Tripartite motif-containing 28 (TRIM28) is a multi-domain protein that interacts with chromatin to suppress gene transcription. TRIM28 is highly expressed in hypothalamic nuclei that regulate energy and glucose metabolism, including the arcuate nucleus (ARC). However, the importance of neuronal TRIM28 in energy and glucose metabolism remains to be determined.
To examine the role of hypothalamic TRIM28, we generated Trim28fl/flLepR-Cre mice with deletion of Trim28 specifically in LepR-expressing neurons. Chow fed male Trim28fl/flLepR-Cre mice exhibited modest but significantly increased body weight compared to their Trim28fl/fl counterparts, with preserved glucose tolerance and insulin sensitivity. Interestingly, chow fed female Trim28fl/flLepR-Cre mice displayed remarkably improved glucose tolerance and insulin sensitivity, with no changes in body weight.

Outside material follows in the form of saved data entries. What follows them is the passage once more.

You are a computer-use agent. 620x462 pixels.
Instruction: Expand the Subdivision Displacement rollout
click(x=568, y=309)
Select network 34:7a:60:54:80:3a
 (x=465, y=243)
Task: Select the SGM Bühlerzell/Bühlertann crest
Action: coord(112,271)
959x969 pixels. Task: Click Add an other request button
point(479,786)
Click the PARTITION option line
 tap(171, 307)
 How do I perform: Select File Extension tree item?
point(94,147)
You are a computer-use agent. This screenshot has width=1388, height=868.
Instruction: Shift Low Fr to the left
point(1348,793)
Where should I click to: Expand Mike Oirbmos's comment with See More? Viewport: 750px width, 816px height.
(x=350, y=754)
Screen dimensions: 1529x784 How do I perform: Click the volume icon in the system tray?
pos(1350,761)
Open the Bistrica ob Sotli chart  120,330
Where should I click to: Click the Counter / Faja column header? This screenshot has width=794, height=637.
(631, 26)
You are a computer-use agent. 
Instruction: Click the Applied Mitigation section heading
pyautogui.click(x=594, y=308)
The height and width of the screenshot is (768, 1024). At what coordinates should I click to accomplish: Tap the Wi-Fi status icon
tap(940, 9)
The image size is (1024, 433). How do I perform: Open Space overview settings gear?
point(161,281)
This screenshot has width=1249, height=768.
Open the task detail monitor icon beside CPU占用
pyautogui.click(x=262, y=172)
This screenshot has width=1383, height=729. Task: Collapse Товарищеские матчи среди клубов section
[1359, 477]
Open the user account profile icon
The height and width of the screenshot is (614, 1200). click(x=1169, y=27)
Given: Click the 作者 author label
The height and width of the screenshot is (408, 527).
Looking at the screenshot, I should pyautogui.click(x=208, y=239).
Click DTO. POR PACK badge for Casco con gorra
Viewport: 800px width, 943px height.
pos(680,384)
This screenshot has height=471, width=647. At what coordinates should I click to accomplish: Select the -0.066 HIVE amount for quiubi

To eliminate the effects of developmental compensation, mice with post-developmental deletion of Trim28 were generated by injecting adeno-associated virus expressing Cre into the ARC of adult Trim28fl/fl mice. Chow fed male mice with Trim28 deletion in the ARC gained significant more weight and fat mass than mice injected with a control virus, with modestly impaired glucose tolerance. Similarly, chow fed female mice with Trim28 deletion in the ARC exhibited modest increased body weight and fat mass, with no changes in glucose tolerance. These data demonstrate that when fed a chow diet, post-developmental deletion of Trim28 in the ARC can preserve glucose tolerance in the face of increased adiposity.
Interestingly, when fed on a high fat diet, male Trim28fl/flLepR-Cre mice gained significantly less body weight and fat mass. Insulin sensitivity was remarkably improved in those mice. In high fat diet-fed female Trim28fl/flLepR-Cre mice, glucose tolerance was significantly improved, with no changes in body weight.
This exciting finding warrants further investigation to determine whether post-developmental deletion of Trim28 in the hypothalamus can protect against diet-induced obesity and glucose intolerance, and to understand mechanisms by which TRIM28 mediates these effects.